Well it already has HDMI via mini displayport. I could see one additional usb port being great, but really what do we need to use them for other than usb drives? A nice BT mouse takes care of that aspect, it has a built in microsd card slot for additional storage if you require that.

You've listed two things, one of which is already on the product and state it has "a lot" to accomplish or add to beat out a laptop. Could you explain and maybe go into detail, I'd like to hear your ideas.

Edited by Circaflex, Jul 28 2014, 6:22pm :

chrisj1968 said,
not a major ding but, in order for surface to replace laptops, it would have to include the ports, more USB, HDMI and so on. the extra USB port would allow for low profile USB drives to be added for local storage. Is this the change of mobile computing?

surface still has alot to accomplish or add to beat out a laptop.

Not to big a deal if you get the Surface dock with the Surface.

chrisj1968 said,
not a major ding but, in order for surface to replace laptops, it would have to include the ports, more USB, HDMI and so on. the extra USB port would allow for low profile USB drives to be added for local storage. Is this the change of mobile computing?

surface still has alot to accomplish or add to beat out a laptop.

This doesn't make any sense to me. If you are mobile, and carrying around USB accessories, why can't you also carry one of the tiny USB hubs that are available?

I'd much prefer to have the device cleaner than to have ports all over the place. I'd rather have an Ethernet port than another USB.

techbeck said,

Not to big a deal if you get the Surface dock with the Surface.

True. I just wish there were a dock for the Surface RT. Although with a USB hub, keyboard & mouse I can easily replicate the function, it would be nice to have things a little more self-contained.

HDMI can't really handle 4K displays - only at a low framerate.
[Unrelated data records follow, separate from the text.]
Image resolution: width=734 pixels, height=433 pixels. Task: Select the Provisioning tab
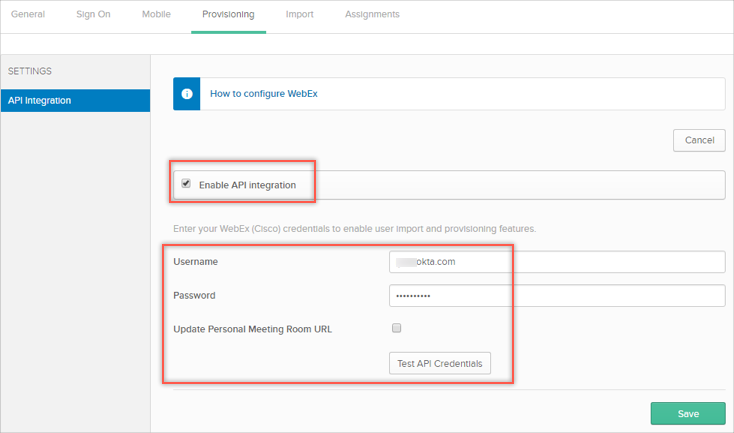point(228,15)
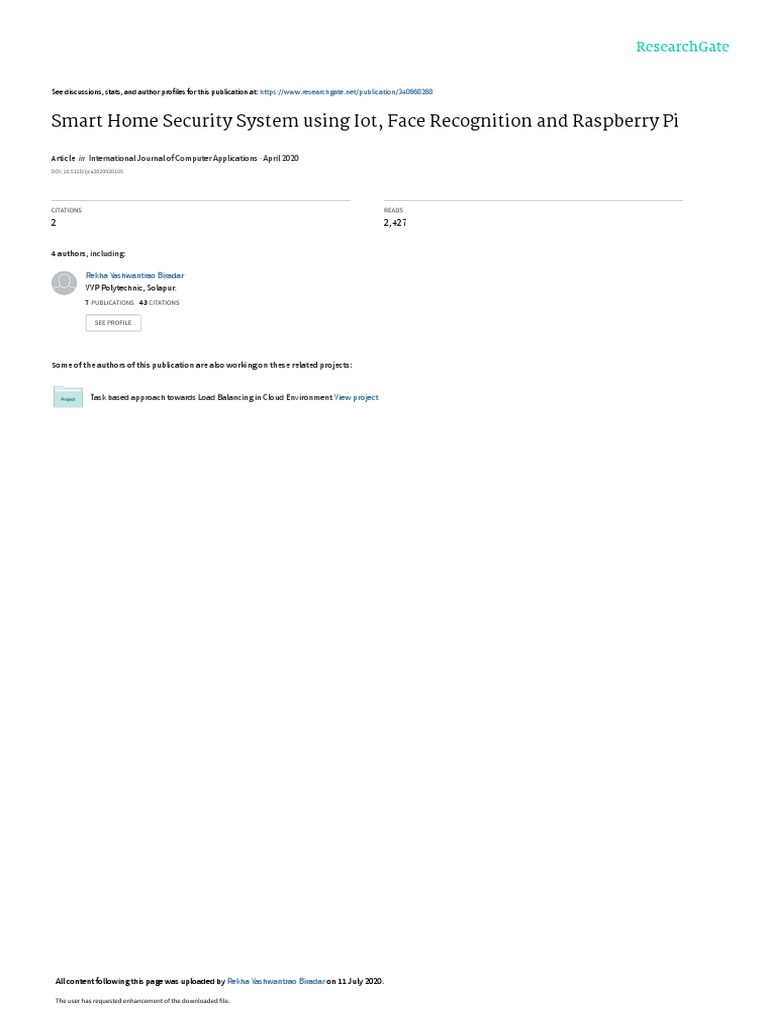Click the Task based approach Load Balancing project title

click(x=212, y=397)
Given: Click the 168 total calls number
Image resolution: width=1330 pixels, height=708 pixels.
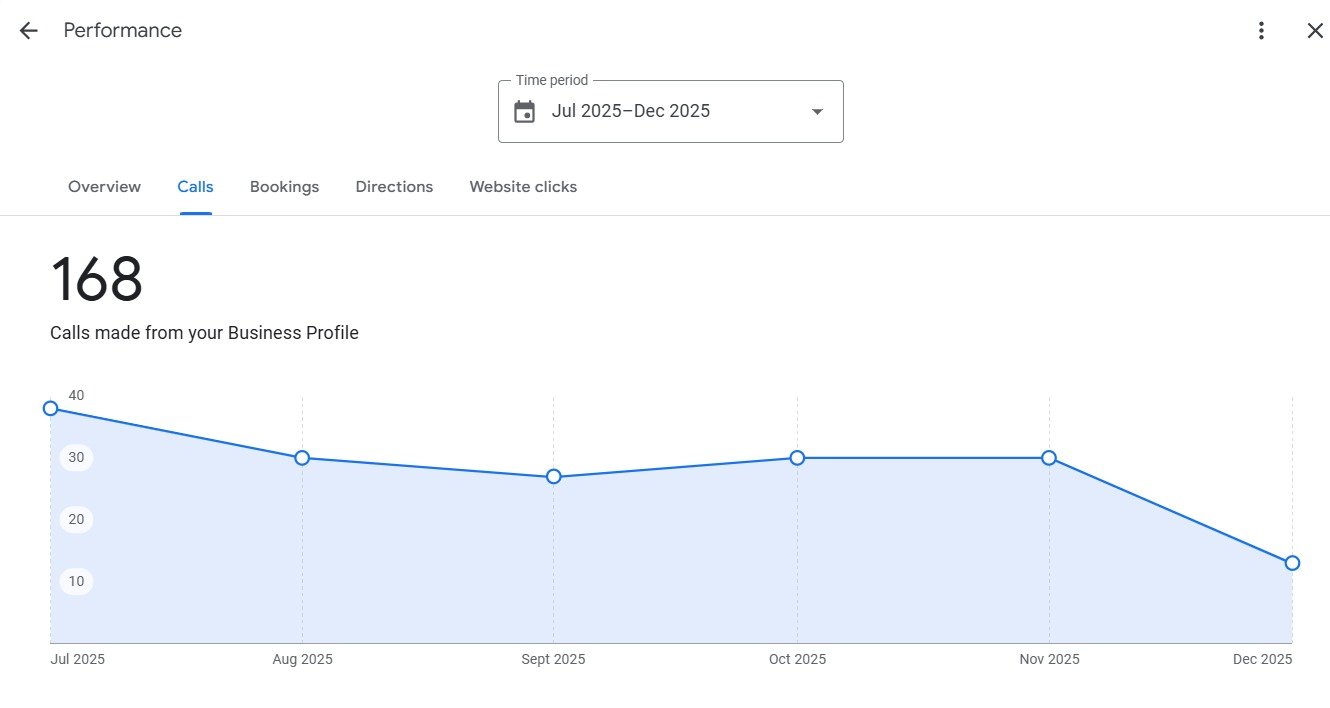Looking at the screenshot, I should (x=97, y=280).
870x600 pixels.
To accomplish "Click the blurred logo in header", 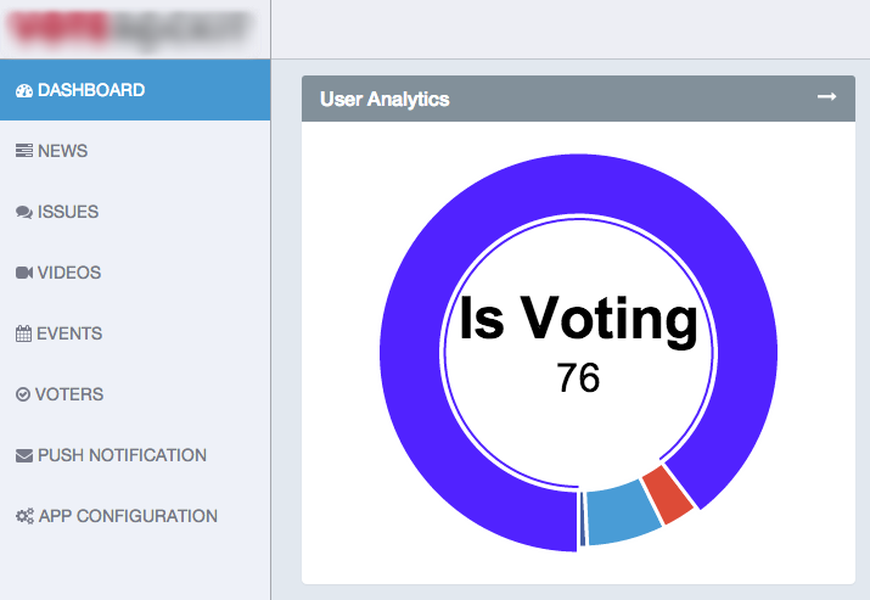I will point(129,28).
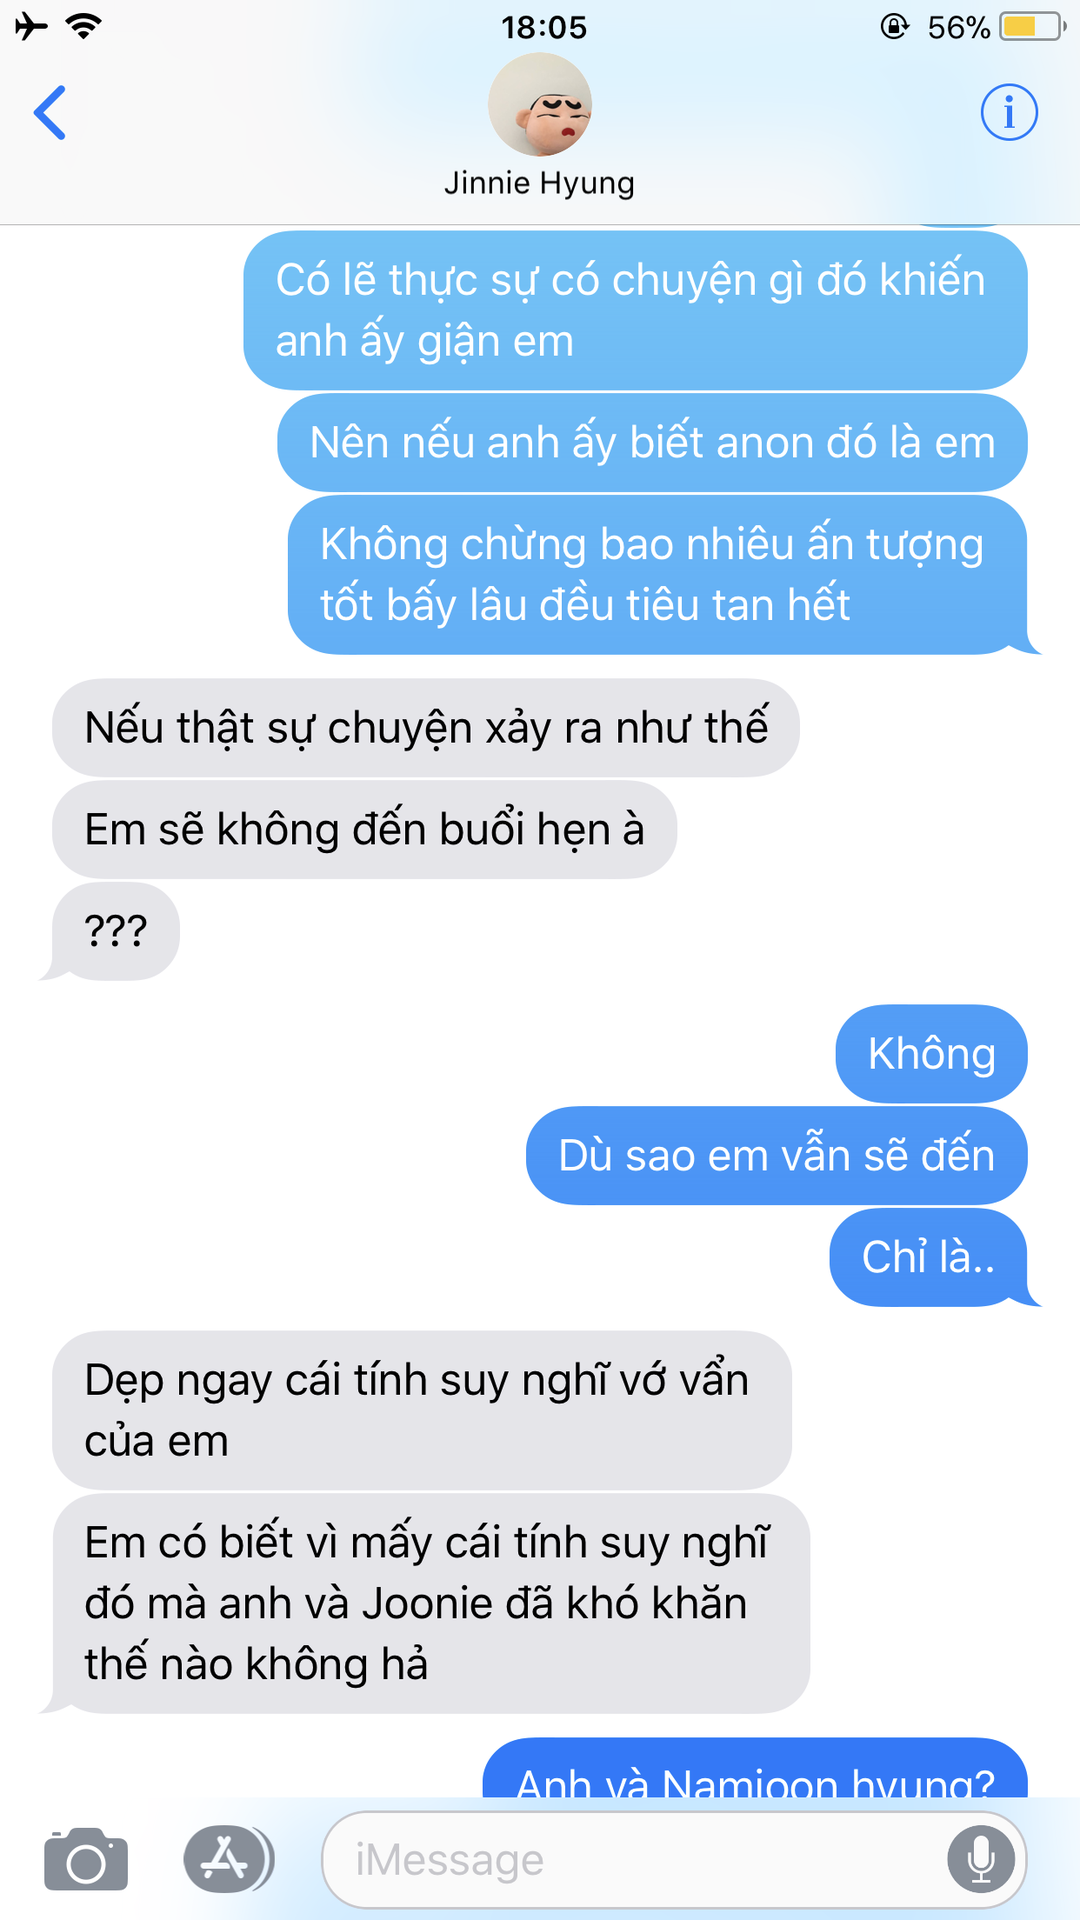This screenshot has height=1920, width=1080.
Task: Select the "Chỉ là.." message bubble
Action: coord(929,1257)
Displayport is actually the best for ultra-high resolution, so the Microsoft boffins made a good decision here.

As an owner of all 3 generation of the Surface Pro, Microsoft really needs to rethink/redesign the trackpad. It is my only negative and has been ever since the SP1. I have also owned the Type and Touch version 1 and version 2 of both and the trackpad is just a huge pile of crud in my opinion, other than that it is a great product for my uses.

Haven't used the latest one but the last versions of type ones and they just aren't up to it. Arguably Macs have the best trackpads and I think it is crucial Microsoft get on par or better, otherwise it's just a niggling issue. Still think they should do a proper laptop eventually.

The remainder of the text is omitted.